▶

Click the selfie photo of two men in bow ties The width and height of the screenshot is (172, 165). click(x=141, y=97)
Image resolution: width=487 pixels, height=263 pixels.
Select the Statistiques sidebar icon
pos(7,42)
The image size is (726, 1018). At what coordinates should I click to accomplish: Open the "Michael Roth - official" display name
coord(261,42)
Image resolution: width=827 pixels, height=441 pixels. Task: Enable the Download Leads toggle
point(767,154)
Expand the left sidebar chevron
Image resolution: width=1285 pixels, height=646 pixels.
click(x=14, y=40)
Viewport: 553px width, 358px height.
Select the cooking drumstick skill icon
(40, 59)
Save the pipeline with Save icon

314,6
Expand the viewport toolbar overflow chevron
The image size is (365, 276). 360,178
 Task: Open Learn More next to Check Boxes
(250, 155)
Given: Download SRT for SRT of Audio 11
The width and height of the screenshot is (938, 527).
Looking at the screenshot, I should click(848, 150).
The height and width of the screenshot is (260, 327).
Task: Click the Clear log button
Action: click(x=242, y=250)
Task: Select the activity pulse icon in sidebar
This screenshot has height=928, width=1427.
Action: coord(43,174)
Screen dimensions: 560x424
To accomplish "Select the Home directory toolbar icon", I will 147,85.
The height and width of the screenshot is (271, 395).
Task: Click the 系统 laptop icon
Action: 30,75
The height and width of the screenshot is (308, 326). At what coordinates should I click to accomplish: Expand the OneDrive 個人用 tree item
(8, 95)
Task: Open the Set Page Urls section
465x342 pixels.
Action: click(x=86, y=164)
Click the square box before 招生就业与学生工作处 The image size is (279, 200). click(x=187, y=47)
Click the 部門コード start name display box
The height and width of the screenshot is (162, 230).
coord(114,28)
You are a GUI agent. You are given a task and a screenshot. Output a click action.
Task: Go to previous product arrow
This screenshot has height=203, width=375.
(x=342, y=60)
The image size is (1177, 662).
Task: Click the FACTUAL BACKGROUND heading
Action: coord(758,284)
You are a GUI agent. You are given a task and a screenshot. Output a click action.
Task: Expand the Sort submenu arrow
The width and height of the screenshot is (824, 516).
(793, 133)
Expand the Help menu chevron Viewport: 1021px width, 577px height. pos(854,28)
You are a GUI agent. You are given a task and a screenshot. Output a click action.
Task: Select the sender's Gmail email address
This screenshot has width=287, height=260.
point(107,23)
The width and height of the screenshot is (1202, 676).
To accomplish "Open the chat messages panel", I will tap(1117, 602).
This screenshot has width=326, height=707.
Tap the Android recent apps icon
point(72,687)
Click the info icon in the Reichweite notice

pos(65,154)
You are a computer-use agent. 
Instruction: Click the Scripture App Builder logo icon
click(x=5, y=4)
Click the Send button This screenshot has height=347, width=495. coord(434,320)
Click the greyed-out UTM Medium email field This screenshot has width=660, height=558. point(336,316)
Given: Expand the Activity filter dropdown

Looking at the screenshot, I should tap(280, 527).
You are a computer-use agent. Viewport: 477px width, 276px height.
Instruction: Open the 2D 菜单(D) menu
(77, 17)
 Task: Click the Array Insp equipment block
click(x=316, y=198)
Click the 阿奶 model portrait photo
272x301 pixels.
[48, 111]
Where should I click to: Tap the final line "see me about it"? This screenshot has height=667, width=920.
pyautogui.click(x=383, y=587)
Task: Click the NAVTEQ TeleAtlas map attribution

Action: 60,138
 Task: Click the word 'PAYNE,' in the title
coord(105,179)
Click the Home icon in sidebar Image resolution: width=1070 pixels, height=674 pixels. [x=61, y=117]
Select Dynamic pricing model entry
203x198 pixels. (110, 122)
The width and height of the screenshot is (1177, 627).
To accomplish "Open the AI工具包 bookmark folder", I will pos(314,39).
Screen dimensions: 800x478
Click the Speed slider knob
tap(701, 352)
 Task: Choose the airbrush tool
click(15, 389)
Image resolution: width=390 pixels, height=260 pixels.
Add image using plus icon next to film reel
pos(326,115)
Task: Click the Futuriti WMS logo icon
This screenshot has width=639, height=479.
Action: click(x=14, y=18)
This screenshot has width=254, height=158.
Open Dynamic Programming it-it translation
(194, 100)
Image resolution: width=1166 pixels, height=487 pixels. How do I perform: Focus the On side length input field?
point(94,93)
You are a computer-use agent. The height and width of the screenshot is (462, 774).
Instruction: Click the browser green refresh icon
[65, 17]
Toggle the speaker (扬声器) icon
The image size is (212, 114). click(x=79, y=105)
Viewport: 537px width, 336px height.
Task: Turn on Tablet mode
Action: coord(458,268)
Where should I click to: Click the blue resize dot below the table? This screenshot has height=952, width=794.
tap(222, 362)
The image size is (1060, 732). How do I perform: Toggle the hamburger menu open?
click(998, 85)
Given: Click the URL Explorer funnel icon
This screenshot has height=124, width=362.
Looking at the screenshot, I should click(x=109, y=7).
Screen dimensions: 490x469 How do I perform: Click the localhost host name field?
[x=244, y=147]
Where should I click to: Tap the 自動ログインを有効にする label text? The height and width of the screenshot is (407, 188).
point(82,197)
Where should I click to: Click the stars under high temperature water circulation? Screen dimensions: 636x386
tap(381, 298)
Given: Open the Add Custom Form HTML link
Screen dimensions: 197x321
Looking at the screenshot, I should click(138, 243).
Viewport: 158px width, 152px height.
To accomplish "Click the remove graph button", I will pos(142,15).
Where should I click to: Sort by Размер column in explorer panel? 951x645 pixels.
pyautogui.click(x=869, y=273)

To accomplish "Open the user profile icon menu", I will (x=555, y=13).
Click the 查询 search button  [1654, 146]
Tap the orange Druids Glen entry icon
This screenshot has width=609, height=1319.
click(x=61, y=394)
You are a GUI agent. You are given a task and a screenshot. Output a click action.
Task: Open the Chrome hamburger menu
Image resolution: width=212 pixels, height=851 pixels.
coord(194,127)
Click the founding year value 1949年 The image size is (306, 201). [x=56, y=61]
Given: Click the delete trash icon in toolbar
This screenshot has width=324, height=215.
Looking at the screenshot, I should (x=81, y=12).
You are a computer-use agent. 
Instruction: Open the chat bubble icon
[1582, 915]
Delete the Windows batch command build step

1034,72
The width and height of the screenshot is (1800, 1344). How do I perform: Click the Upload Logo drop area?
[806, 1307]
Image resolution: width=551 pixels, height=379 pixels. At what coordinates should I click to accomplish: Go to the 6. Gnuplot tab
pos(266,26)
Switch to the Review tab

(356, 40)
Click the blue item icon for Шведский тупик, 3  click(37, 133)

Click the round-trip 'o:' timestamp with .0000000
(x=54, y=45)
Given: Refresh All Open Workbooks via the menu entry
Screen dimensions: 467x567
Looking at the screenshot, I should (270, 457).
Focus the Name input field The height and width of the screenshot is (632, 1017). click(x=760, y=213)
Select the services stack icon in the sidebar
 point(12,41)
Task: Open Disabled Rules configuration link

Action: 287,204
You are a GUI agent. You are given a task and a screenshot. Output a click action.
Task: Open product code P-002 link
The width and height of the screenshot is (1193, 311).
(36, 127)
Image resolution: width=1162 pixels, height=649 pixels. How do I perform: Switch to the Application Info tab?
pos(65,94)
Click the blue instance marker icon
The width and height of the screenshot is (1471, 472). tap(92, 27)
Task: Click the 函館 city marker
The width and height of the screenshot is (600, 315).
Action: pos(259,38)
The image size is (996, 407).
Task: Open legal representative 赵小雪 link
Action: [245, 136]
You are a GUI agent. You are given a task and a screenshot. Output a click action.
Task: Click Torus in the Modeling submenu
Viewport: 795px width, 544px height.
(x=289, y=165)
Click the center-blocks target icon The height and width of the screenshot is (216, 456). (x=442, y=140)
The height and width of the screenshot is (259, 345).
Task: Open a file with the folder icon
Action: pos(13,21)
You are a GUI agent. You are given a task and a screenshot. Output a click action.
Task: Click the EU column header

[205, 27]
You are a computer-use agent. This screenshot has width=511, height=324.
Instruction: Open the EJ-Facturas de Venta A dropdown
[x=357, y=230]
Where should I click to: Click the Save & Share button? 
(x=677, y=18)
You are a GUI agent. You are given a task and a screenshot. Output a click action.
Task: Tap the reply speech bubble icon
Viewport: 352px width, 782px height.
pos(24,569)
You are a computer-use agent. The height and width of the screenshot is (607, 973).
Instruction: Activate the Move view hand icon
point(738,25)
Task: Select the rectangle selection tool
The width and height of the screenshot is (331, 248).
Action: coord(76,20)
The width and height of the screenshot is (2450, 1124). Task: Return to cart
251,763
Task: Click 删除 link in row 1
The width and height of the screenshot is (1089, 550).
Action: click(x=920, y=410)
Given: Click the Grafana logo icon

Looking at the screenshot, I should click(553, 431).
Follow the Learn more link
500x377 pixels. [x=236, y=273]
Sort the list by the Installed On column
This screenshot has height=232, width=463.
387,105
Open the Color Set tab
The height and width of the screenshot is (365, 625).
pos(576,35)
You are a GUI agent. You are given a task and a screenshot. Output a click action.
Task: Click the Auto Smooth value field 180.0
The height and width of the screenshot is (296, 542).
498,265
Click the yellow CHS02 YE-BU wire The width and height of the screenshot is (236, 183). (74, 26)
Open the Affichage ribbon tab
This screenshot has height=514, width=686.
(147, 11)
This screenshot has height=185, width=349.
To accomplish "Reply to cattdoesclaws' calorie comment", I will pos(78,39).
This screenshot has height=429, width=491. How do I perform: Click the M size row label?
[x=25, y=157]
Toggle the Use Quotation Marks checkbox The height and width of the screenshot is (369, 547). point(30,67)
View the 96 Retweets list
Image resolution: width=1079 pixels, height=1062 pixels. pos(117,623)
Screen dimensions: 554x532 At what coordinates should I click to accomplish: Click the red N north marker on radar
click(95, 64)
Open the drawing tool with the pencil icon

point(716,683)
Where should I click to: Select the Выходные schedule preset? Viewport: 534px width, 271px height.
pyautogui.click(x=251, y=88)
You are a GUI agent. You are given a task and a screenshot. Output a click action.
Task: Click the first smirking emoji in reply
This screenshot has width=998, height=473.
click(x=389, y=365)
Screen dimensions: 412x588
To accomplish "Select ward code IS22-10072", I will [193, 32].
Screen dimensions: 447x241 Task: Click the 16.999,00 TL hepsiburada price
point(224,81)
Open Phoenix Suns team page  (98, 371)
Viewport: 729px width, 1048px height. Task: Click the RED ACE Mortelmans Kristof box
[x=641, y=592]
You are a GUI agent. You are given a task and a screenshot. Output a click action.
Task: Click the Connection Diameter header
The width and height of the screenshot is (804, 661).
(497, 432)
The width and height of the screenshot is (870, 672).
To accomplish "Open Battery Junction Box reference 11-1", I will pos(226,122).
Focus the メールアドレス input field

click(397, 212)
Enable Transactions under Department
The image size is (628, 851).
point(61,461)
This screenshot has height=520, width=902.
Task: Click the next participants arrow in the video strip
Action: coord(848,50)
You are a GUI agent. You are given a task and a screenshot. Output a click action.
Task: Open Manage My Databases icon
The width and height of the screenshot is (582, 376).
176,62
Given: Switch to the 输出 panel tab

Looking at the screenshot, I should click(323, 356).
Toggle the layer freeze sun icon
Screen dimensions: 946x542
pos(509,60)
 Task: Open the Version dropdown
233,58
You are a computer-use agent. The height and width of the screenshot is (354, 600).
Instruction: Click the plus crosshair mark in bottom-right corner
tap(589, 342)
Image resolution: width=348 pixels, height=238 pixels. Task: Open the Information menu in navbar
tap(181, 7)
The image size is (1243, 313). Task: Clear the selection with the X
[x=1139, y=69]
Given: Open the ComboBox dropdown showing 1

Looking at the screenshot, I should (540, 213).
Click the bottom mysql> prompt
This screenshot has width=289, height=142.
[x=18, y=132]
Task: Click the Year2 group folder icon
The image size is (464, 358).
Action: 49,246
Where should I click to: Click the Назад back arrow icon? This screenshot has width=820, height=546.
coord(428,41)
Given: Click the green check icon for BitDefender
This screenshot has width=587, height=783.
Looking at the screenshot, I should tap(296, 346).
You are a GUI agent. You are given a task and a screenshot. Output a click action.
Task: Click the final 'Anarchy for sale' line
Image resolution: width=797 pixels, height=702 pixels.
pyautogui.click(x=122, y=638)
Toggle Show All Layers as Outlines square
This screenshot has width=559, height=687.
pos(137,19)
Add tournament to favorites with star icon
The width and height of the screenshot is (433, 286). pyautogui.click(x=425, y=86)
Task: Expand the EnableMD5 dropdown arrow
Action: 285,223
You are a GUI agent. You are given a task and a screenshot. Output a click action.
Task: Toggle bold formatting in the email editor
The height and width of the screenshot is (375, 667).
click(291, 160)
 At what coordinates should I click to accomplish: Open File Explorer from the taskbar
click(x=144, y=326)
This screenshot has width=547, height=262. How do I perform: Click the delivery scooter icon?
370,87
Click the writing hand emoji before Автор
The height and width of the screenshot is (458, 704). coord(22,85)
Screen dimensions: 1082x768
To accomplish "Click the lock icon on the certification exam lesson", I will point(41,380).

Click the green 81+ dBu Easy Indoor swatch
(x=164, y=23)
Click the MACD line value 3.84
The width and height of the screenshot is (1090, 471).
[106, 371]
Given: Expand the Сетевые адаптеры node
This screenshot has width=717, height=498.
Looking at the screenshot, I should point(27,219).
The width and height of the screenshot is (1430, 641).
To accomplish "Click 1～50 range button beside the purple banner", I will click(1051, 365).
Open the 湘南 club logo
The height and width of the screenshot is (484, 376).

◀

Whenever a line in the records contains the word "product", copy that line.

Task: Go to previous product arrow
Task: Open product code P-002 link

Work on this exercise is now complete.